Les attentes, elles aussi, ont changé. Palace n’est plus ce club qui se contente de se maintenir. En 2025, le club a mis fin à 119 ans d’attente en remportant la FA Cup. Il a enchaîné avec la Conference League l’année suivante, ajoutant une ligne européenne à son palmarès.

Cette double conquête a changé la perception interne. Et externe.

« Peut-être qu’il y a quatre ans, quand je suis arrivé, ce n’étaient pas des objectifs qu’on trouvait réalistes, ou même qu’on inscrivait sur notre tableau », reconnaît Richards. Désormais, le vestiaire a goûté à l’argenterie. Et il en redemande.
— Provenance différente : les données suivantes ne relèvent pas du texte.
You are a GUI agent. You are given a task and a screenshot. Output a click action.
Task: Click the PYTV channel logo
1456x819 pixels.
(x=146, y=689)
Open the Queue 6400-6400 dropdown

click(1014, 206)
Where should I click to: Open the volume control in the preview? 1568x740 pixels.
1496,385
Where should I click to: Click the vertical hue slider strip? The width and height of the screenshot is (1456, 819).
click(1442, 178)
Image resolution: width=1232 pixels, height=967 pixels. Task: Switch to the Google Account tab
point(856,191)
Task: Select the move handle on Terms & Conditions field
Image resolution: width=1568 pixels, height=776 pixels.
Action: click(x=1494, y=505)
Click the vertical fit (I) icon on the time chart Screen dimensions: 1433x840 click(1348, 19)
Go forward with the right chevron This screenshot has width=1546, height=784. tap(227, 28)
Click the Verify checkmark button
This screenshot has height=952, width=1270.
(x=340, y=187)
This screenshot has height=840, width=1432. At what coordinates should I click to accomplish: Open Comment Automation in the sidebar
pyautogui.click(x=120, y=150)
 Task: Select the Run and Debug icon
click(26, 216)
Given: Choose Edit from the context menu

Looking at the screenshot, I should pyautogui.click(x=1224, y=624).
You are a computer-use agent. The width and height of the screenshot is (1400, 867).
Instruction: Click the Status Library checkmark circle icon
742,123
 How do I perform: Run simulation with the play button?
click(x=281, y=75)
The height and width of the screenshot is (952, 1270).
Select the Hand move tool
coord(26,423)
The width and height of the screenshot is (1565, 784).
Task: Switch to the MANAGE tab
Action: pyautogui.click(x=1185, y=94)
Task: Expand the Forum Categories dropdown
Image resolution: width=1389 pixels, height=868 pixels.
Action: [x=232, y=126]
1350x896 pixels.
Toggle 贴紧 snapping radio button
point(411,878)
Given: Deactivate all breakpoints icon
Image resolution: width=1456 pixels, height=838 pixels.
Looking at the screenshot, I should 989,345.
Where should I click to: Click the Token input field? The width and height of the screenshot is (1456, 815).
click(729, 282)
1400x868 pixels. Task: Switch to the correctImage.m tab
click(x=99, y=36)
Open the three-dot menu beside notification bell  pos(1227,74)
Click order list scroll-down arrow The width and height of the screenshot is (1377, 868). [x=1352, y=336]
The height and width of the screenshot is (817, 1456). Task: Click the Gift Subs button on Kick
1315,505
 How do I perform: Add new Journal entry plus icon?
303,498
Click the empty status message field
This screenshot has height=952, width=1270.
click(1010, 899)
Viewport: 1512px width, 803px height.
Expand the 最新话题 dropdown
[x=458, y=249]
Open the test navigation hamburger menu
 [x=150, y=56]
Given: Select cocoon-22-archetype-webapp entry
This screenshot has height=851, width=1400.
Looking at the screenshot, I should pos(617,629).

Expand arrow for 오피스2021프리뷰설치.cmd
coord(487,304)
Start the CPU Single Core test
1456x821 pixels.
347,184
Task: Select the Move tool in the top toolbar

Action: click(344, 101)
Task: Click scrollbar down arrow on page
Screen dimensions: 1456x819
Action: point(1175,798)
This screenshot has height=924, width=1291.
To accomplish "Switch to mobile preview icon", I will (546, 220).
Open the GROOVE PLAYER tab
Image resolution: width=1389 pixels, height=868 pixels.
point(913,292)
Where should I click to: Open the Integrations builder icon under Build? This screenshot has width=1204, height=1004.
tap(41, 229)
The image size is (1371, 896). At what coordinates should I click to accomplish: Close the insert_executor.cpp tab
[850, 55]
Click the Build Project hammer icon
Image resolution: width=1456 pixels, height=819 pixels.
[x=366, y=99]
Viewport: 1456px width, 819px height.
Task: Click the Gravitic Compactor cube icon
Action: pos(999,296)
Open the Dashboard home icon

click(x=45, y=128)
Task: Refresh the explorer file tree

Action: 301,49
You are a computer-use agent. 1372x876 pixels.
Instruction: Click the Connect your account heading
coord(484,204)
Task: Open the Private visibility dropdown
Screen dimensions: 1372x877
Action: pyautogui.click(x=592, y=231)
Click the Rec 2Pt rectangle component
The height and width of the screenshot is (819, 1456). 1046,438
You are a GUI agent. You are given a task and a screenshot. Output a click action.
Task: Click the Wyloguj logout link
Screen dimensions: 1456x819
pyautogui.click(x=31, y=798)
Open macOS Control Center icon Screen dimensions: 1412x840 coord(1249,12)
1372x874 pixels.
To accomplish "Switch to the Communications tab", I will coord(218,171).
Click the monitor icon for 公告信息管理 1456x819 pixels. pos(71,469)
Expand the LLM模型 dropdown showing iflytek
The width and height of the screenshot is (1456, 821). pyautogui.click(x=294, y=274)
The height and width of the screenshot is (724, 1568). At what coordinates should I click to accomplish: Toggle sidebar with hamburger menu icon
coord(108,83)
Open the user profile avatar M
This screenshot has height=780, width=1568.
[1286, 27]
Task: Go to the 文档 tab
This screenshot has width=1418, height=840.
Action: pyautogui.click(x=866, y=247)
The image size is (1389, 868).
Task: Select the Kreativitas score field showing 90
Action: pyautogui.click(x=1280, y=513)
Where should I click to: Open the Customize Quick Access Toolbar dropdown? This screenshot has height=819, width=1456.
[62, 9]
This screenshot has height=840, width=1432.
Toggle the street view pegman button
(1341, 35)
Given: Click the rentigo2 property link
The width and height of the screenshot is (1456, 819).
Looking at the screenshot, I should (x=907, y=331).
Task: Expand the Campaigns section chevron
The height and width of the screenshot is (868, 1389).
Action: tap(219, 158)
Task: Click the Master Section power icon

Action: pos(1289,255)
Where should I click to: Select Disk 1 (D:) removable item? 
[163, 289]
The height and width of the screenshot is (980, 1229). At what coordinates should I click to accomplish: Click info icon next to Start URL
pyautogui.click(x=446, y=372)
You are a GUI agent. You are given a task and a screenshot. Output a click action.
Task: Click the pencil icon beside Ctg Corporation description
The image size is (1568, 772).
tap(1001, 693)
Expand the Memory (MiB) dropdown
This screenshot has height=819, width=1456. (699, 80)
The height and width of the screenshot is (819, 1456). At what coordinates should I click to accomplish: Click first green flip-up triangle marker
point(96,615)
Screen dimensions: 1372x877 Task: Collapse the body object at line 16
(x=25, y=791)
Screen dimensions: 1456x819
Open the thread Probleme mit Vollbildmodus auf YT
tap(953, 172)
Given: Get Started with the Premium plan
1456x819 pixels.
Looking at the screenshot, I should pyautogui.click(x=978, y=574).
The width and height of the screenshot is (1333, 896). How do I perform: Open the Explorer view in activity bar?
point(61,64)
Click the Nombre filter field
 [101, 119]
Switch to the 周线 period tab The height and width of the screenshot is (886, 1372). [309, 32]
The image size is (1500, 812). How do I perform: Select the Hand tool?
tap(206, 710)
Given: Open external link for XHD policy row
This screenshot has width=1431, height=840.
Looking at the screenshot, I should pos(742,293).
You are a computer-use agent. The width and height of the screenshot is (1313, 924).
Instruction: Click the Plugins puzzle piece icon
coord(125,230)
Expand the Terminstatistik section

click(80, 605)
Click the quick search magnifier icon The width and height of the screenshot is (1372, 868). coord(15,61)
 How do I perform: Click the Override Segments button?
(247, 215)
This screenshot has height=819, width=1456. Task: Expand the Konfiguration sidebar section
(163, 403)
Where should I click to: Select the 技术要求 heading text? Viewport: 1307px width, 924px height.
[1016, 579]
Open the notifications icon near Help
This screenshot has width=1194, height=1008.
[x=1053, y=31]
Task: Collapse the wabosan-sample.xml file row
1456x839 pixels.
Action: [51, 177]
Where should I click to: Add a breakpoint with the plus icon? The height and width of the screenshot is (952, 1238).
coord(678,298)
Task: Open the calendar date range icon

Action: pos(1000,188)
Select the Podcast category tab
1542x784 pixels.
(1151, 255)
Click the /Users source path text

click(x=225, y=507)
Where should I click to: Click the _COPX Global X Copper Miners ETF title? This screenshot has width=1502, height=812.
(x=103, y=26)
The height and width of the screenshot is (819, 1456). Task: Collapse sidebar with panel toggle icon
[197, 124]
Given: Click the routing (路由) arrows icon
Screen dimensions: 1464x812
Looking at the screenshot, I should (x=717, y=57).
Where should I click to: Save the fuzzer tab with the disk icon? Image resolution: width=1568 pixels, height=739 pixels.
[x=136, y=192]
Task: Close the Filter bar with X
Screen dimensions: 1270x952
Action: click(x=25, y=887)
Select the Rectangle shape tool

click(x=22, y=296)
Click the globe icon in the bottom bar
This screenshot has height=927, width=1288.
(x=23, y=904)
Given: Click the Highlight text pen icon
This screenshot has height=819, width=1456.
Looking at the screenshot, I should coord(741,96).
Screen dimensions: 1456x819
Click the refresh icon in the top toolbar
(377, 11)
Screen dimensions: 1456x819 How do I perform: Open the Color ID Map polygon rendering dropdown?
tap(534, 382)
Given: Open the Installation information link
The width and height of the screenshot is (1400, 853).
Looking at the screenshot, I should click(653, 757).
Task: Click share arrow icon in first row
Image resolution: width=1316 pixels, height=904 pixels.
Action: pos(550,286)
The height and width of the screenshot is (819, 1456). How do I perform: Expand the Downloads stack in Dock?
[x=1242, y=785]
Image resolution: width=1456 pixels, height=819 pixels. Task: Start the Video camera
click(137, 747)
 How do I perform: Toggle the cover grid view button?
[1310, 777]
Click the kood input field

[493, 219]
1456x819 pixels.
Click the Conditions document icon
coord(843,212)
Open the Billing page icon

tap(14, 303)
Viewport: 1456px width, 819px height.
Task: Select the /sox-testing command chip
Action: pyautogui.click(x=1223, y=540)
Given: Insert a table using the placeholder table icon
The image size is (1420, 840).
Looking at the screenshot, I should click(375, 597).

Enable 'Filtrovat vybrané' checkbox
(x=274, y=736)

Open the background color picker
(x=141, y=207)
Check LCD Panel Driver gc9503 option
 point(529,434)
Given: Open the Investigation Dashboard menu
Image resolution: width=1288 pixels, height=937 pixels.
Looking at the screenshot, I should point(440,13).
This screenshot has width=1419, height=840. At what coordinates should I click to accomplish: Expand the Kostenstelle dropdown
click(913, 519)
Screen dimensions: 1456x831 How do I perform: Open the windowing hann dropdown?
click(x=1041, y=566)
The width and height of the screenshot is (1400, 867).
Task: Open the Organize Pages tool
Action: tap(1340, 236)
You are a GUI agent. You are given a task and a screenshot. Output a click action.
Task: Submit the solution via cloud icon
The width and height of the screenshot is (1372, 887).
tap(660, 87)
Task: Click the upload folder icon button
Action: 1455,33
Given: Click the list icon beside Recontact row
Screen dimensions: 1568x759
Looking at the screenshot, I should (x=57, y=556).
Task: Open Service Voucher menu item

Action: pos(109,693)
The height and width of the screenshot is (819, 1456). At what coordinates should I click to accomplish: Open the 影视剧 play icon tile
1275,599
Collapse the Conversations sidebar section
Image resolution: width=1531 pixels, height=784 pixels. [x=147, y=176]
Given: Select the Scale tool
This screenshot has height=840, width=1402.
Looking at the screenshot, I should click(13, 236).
Il le voit dans les discussions autour des transferts, dans la manière dont les nouveaux parlent du club : Palace est désormais décrit comme « une équipe qui gagne des trophées ». Une phrase qui, il y a deux, trois ou quatre ans, aurait semblé presque incongrue.

« Maintenant qu’on l’a fait, on veut continuer et laisser le club dans un meilleur état que celui dans lequel on l’a trouvé », pose-t-il.

Richards est au cœur de ce projet. Et il veut y rester.

De la Coupe du monde au quotidien londonien

Pendant des années, le but ultime était clair : la Coupe du monde. Cette case est cochée. La suite se joue au jour le jour, dans la grisaille et la lumière de la Premier League, dans un club en perpétuelle mutation où les cadres s’en vont et se renouvellent.

Richards veut devenir l’un de ces rares points fixes. Un repère. Un joueur capable de guider Palace à travers les cycles, vers d’autres soirées de coupe, d’autres finales, d’autres tours d’honneur.

« Je veux continuer à être un leader ici à Palace », affirme-t-il, avec en tête l’idée d’être un élément clé d’une nouvelle saison à trophée. Pour la sélection, il voit plus loin : il rêve de porter le brassard, de mener son pays vers un autre grand tournoi dans quatre ans.

En dehors du terrain, une autre mission ne connaît pas de trêve : sa fille. La paternité, c’est le seul objectif qui ne se termine jamais.

« Continuer à la voir grandir, c’est l’une des plus belles choses de la vie », souffle-t-il. Voir ce petit être, moitié lui, moitié sa compagne, devenir sa propre personne. Elle accumule les petites phrases, les petits gestes. Ils vivent dans un appartement avec vue sur la skyline de Londres. À chaque avion qui passe, elle s’extasie, scotchée à la fenêtre pendant vingt à trente minutes, sans cligner des yeux. Après une journée difficile, ces moments-là suffisent à tout remettre en place.

Richards ne s’attarde pas sur la notion de « héritage ». Il n’a ni le temps ni l’envie de se contempler dans le rétroviseur. Il veut surtout rendre sa famille fière. Sa fille, surtout. Il saura, plus tard, s’il a réussi.

« Je veux faire quelque chose dont je suis fier, qui rend ma famille fière, que je pourrai montrer à ma fille un jour en lui disant : “Ton père a fait ça” », résume-t-il.

Et si, dans vingt ans, en revenant à Selhurst Park, il tombe sur une fresque de Chris Richards, afro au vent, accrochée quelque part dans les couloirs de Crystal Palace ?

« Je pense que ce serait plutôt cool », lâche-t-il.

La suite de sa carrière dira si le club aura une bonne raison de sortir les pinceaux.